====== Data records ======
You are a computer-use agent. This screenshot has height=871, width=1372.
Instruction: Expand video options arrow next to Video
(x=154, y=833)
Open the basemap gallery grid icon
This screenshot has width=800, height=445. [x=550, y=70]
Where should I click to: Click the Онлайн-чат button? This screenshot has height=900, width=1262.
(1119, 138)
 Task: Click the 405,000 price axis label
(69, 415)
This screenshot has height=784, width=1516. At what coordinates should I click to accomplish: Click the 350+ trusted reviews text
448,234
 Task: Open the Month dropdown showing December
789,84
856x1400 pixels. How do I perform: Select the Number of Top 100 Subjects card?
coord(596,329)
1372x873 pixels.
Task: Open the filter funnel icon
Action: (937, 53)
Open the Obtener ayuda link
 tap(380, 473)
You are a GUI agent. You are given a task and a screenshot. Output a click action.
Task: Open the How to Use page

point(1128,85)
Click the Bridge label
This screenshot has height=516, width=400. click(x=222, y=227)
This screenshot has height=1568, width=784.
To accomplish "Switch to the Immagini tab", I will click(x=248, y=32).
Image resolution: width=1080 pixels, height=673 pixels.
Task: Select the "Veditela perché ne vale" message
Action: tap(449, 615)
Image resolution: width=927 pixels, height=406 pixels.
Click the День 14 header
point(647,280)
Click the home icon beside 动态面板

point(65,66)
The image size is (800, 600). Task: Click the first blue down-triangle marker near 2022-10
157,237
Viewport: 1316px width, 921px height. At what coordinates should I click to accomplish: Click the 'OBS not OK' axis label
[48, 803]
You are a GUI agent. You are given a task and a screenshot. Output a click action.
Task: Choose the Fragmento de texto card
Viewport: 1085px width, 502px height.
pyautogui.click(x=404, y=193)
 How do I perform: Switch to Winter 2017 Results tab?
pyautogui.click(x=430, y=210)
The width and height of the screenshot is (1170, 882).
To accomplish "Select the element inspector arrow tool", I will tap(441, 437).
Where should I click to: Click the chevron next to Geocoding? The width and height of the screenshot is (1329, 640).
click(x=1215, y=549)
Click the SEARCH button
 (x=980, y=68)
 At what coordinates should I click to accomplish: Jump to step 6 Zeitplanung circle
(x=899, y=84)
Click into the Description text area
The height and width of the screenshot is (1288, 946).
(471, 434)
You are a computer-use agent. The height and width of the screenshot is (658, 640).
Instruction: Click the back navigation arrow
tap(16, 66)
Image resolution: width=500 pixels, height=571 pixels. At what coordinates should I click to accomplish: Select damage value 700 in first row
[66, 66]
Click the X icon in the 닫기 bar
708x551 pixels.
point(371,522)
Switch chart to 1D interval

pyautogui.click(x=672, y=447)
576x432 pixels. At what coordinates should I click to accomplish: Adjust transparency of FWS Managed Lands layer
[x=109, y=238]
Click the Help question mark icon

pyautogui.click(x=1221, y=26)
======
Turn the items from the first line up to and including the line with "This screenshot has width=800, height=445." into a numbered list, skipping any blank lines.

Written response:
1. You are a computer-use agent. This screenshot has height=871, width=1372.
2. Instruction: Expand video options arrow next to Video
3. (x=154, y=833)
4. Open the basemap gallery grid icon
5. This screenshot has width=800, height=445. [x=550, y=70]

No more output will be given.